La prevenzione parodontale con gli ausili diagnostici

dentiNella società occidentale attuale, la spesa per terapie odontoiatriche resta in costante ascesa, nonostante la l’incidenza di carie con tutte le possibili sequele (devitalizzazione, protesizzazione per perdita dell’elemento dentale) sia in diminuzione. A far lievitare i costi sono le spese per malattia parodontale (comunemente conosciuta come piorrea) con i relativi esborsi per terapie conservative o chirurgiche nel trattamento conseguente, fino a perdita dell’elemento malato e susseguente protesizzazione con tecniche tradizionali o implantari. Risulta evidente che la prevenzione diviene fondamentale per evitare la malattia del parodonto (tessuto di sostegno del dente). La tecnologia ci mette a disposizione negli ultimissimi mesi tecniche che con costi modesti e tecniche non invasive ci permettono di diagnosticare la predisposizione dei nostri pazienti di contrarre la malattia parodontale. Alcuni test analizzando la saliva, test microbiologici, ci permettono di valutare la presenza di ceppi di batteri potenzialmente dannosi.

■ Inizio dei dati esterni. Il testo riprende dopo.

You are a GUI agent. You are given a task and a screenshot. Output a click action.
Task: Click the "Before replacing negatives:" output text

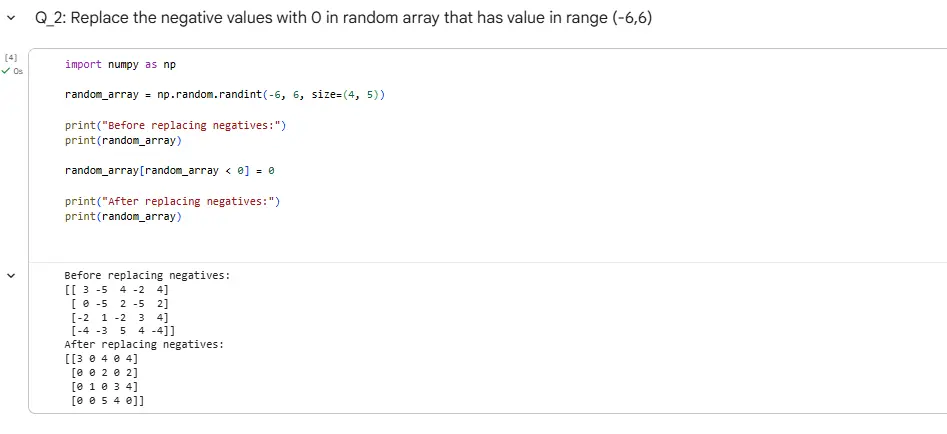(x=146, y=275)

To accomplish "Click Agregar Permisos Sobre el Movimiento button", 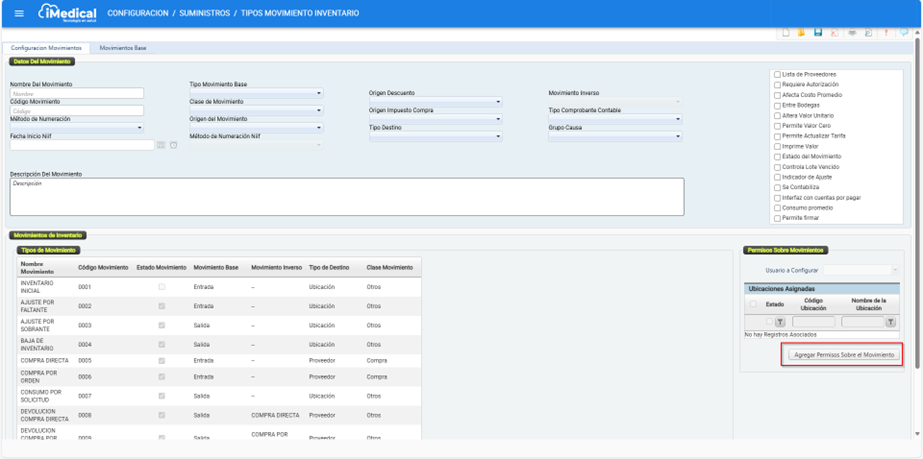I will click(x=843, y=355).
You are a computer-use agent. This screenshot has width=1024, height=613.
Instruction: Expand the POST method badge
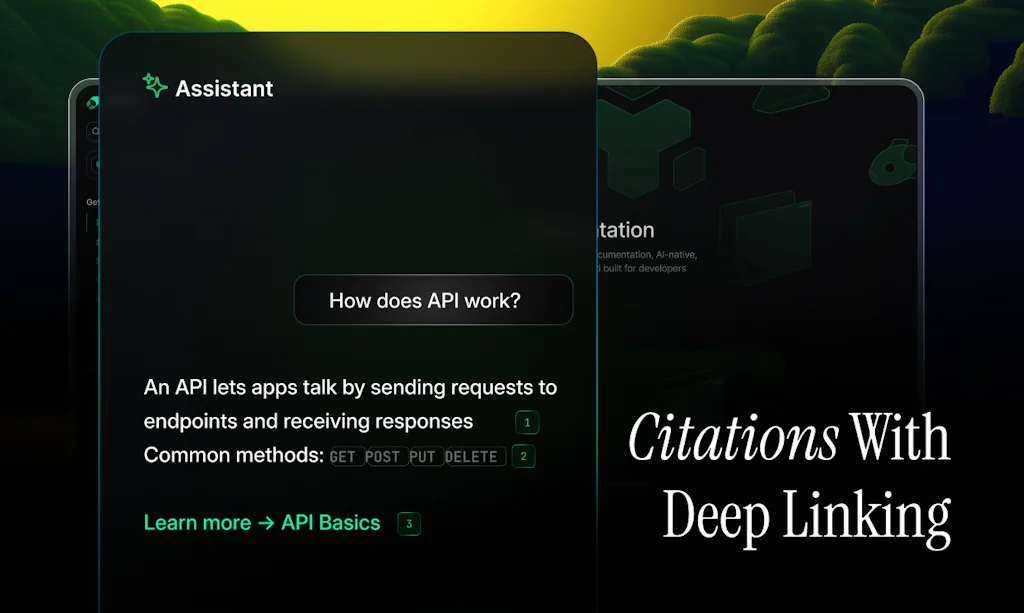pyautogui.click(x=385, y=456)
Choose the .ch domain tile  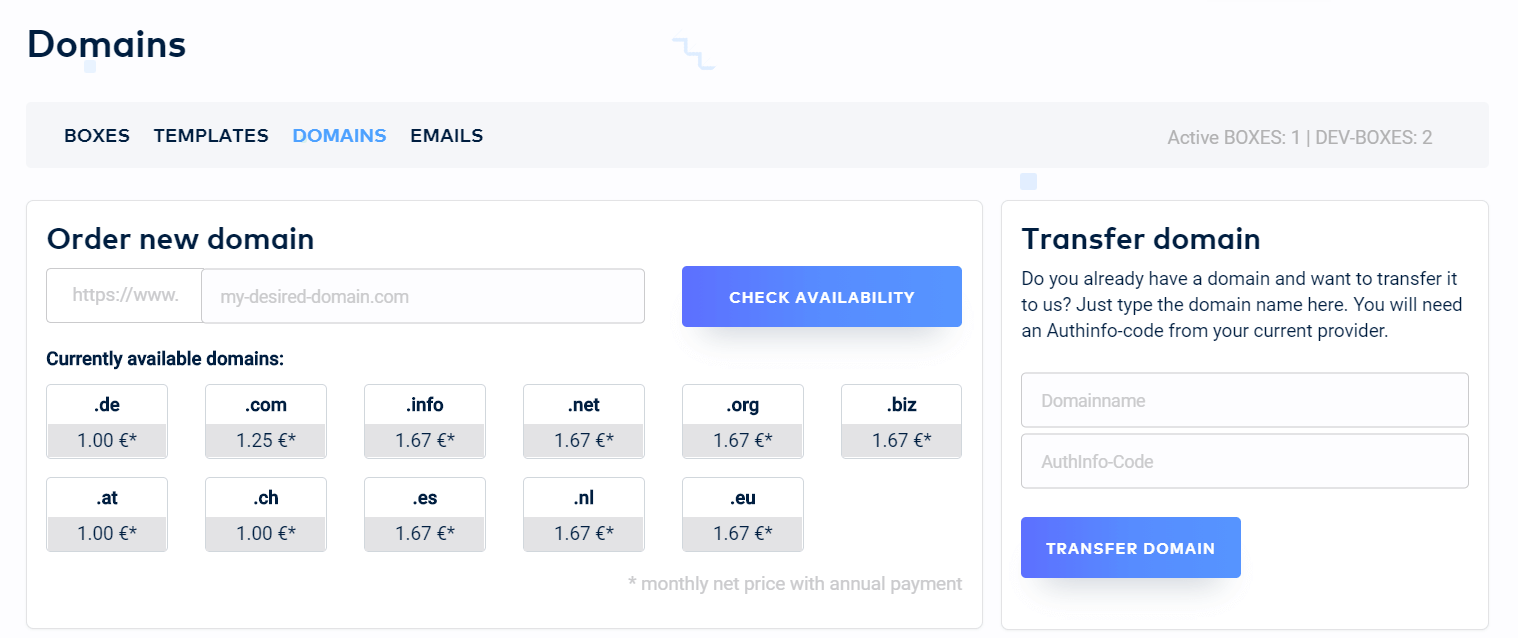266,514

Altri test, analizzando sempre la saliva del paziente ci permettono di valutare la presenza nel suo DNA di geni potenzialmente implicati nell’insorgenza di parodontopatia e quindi la sua suscettibilità di perdere i denti. Tutti questi ausili e altri che stanno arrivando ci permettono di indirizzare meglio le nostre terapie. Resta inteso che nulla di quanto detto ci permette di abbassare la guardia e di evitare i normali presidi per l’igiene orale, le regolari visite e sedute di igiene professionale dal nostro dentista di fiducia.